Price-to-book ratio = total market capitalization / net assets. The price-to-book ratio valuation method is mostly used for companies with large fluctuations in earnings and relatively stable net assets.
Price-to-sales ratio = total market capitalization / operating income. The price-to-sales ratio method is often used for growing companies that are losing money or making small profits.

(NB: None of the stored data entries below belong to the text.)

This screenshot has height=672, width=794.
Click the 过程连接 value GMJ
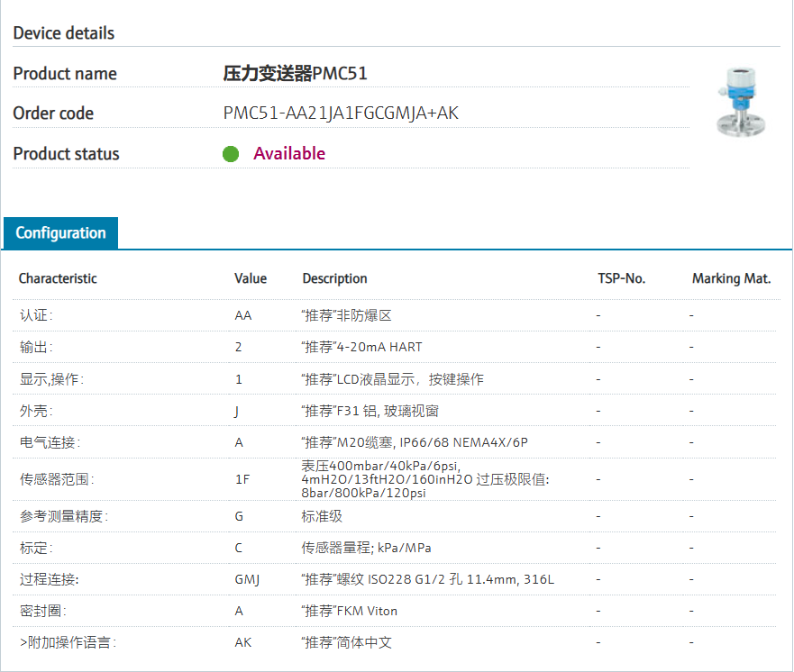click(247, 579)
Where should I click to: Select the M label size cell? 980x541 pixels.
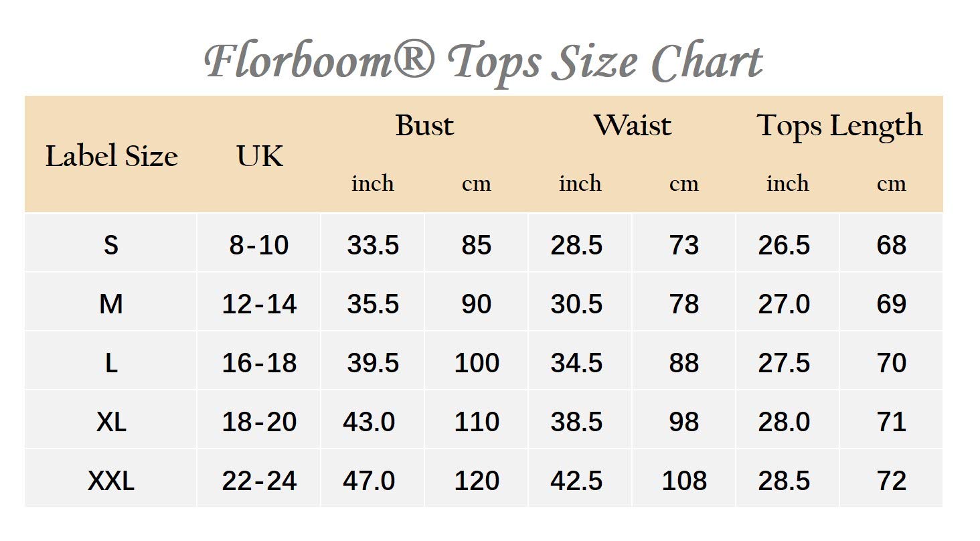(111, 304)
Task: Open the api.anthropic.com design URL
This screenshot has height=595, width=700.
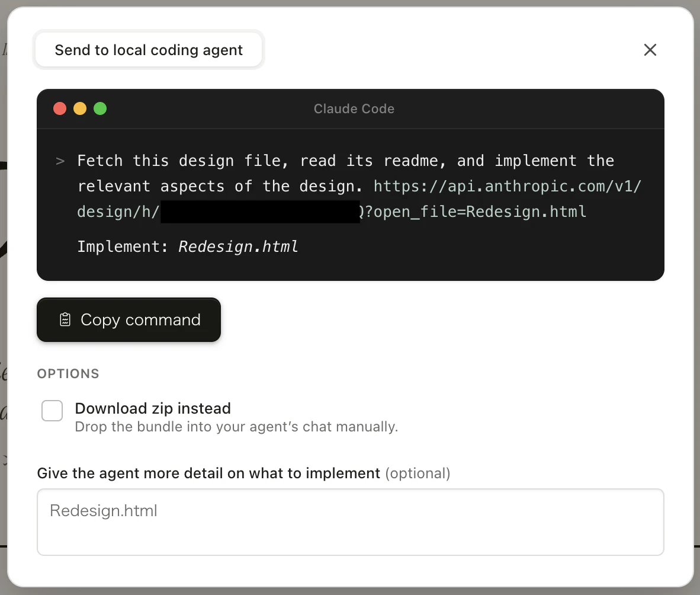Action: pos(508,187)
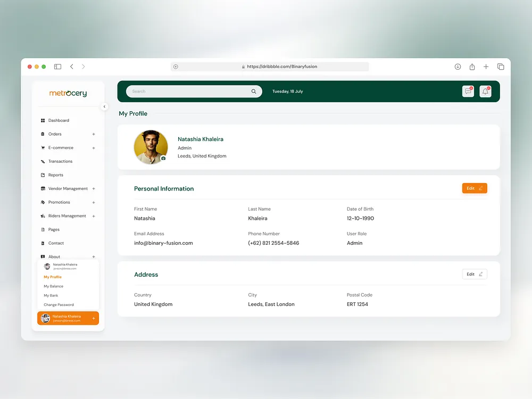Open Reports via its sidebar icon

tap(43, 174)
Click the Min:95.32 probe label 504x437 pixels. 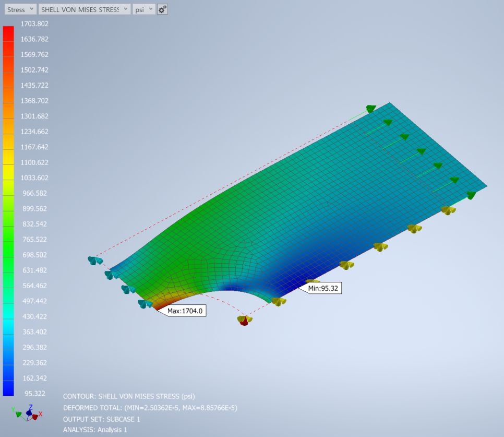tap(323, 288)
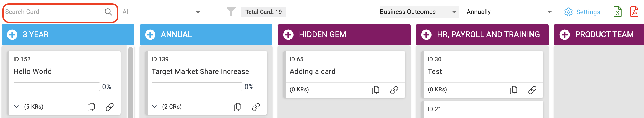Screen dimensions: 644x118
Task: Add card to ANNUAL column
Action: (x=150, y=35)

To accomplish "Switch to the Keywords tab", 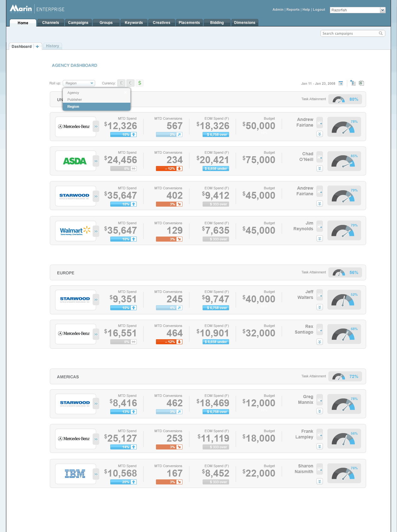I will coord(134,23).
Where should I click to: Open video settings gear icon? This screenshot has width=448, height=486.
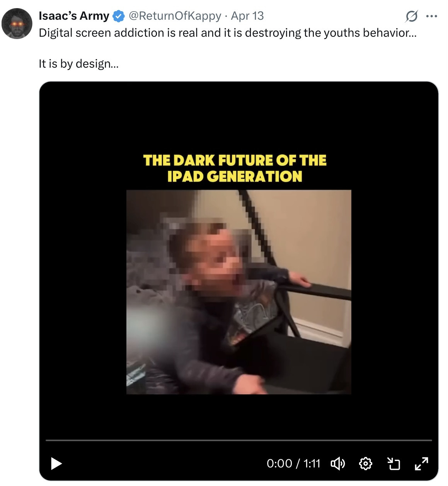pyautogui.click(x=366, y=463)
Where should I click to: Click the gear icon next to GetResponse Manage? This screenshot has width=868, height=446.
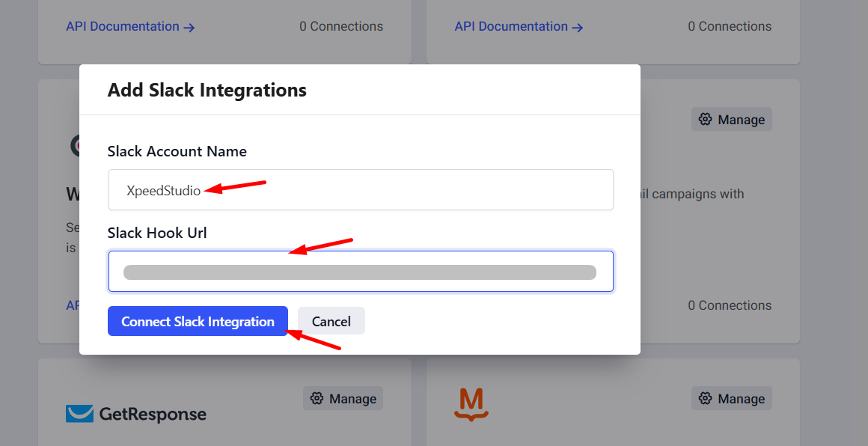(x=316, y=397)
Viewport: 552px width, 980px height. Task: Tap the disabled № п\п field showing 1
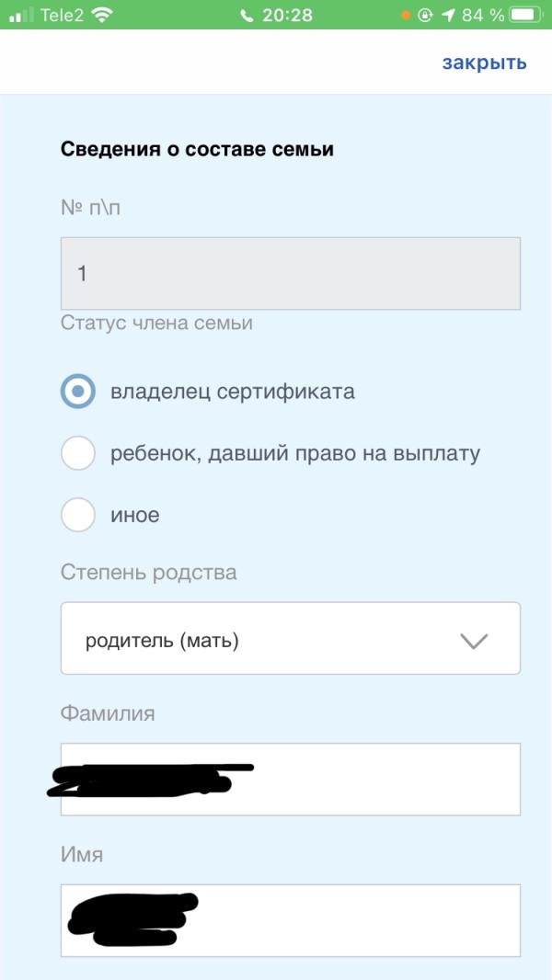291,272
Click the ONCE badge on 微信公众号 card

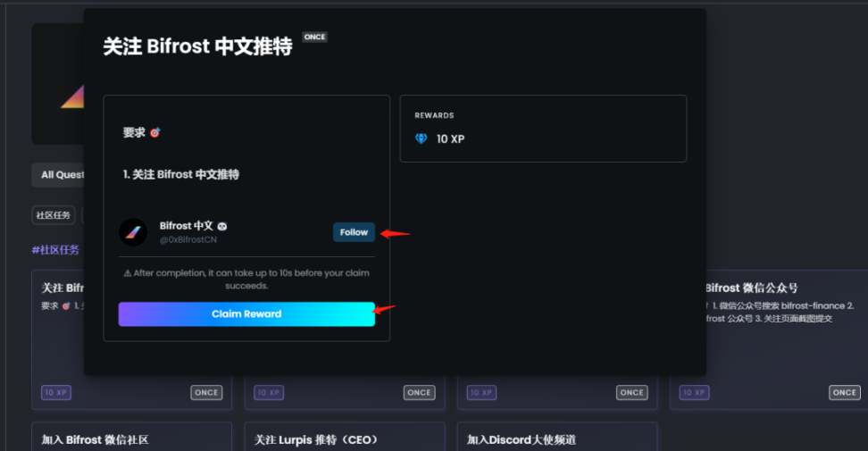[x=844, y=392]
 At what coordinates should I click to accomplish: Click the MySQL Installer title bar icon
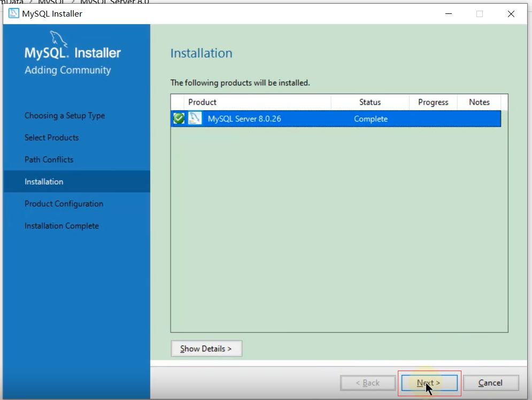[14, 14]
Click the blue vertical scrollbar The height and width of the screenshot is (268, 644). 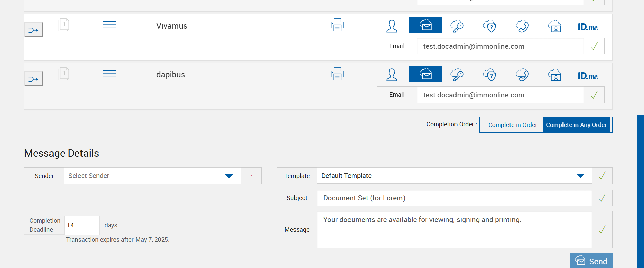(x=640, y=191)
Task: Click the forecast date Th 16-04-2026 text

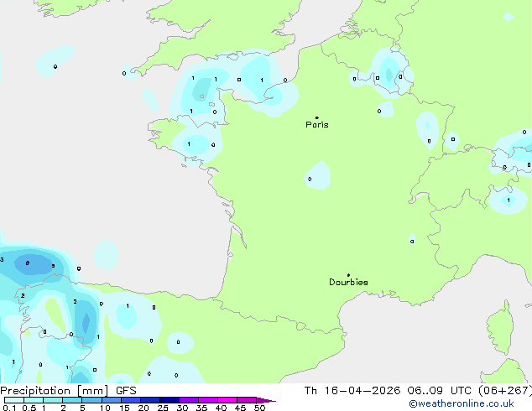Action: tap(352, 391)
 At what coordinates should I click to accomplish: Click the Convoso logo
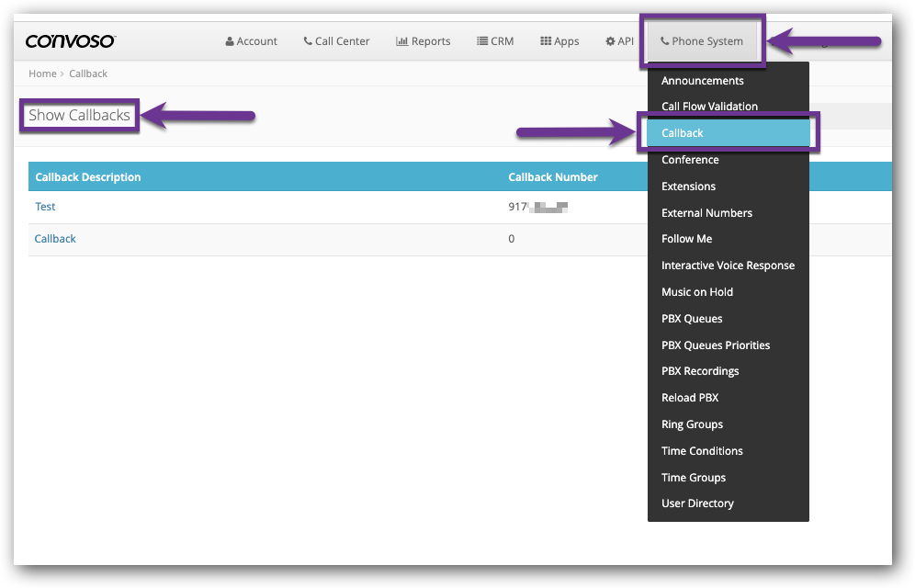70,41
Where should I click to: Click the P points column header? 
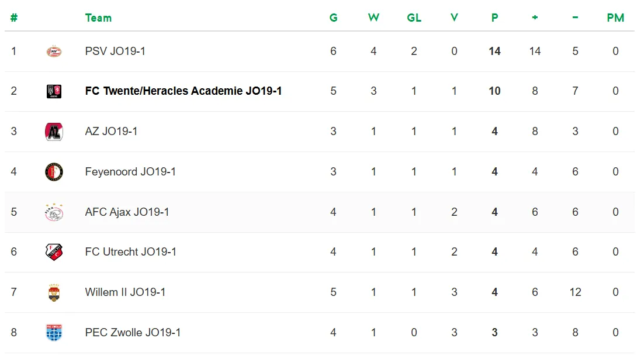click(494, 18)
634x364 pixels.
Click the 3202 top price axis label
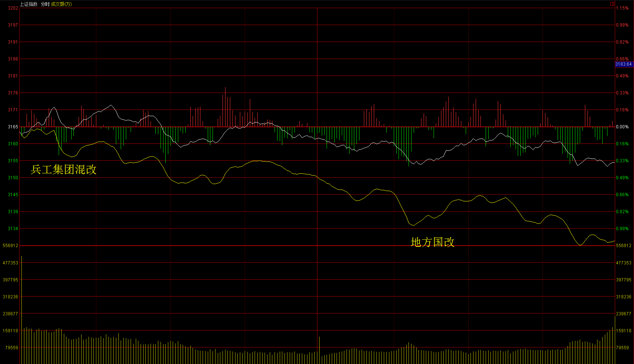[x=13, y=8]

The price-to-earnings ratio and price-to-sales ratio in this article are calculated using the TTM method, that is, the data for the 12 months up to the latest financial report (including forecast). The price-to-book ratio is calculated using the LF method, that is, based on the latest financial report data. The quantile calculation range of the three is from the company's listing to the latest announcement date.
When the P/E ratio and price-to-book ratio are negative, the current quantile is not displayed, which will cause the line chart to be interrupted.